Regarding research on arthritis-related pain, SF RvE2 levels were inversely associated with pain score in patients with different types of arthritis [169]. Administrations of RvE1 and RvD1 attenuated inflammatory pain in mouse models without affecting the basal pain perception [170]. 17-HDHA and its product, aspirin-triggered RvD1, displayed anti-hyperalgesic properties in rats with complete Freund᾽s adjuvant-induced arthritis [171]. The practical usefulness of SPM in the treatment of RA pain remains to be elucidated in the future.

To sum up, SPM have significant treatment potential for different kinds of arthritis. As these molecules are unstable, synthetic analogs are being developed for therapeutic purposes. SPM could have several benefits, as they reduce pain perception and display chondro- and bone-sparing properties without provoking immunosuppression or tolerance.

Conclusions and Research Agenda for Future Studies

Some general patterns that emerge from the collected literature can be summarized as follows:

  • There exists a striking discordance between the large body of literature on the adverse and beneficial effects of individual FA on joint health and the lack of effective treatments for joint destruction in OA and RA.

  • Dietary interventions can provide some alleviation of symptoms and pain in RA, but high-quality randomized controlled trials are necessary to investigate the effects of dietary FA supplements on arthropathies.

  • Existing studies only concentrate on a few FA, and there is a lack of research on especially 20–24C MUFA. Distinct anatomical locations—hip and shoulder in addition to the usually studied knee—should be compared to reveal whether there are differences in their lipid manifestations in joint diseases.

  • It would be of utmost importance to develop biomarkers for early disease detection and for monitoring of progress, but this has been difficult regarding lipidology.
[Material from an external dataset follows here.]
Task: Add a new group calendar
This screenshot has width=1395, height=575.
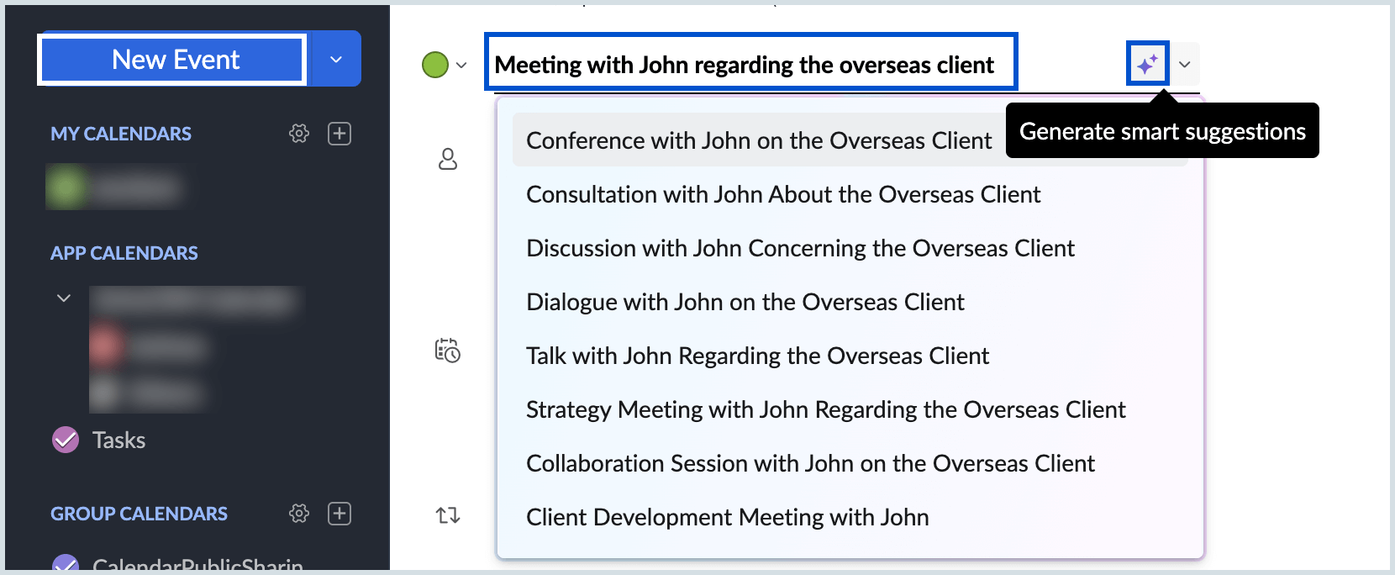Action: (x=340, y=514)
It is possible that lipids have more promise in the development of therapeutic interventions than as biomarkers.

  • SPM have potential in the pain relief and treatment of joint diseases, and especially RvD1, RvE1, and LXA4 are promising for translational research.

  • EV are an emerging research subject that is most attractive regarding translational medicine as they have potential to repair damaged cartilage in animal models. In addition to bioactive lipids carried by EV, the FA composition of EV membrane and its effects on target tissues should be a focus of future studies.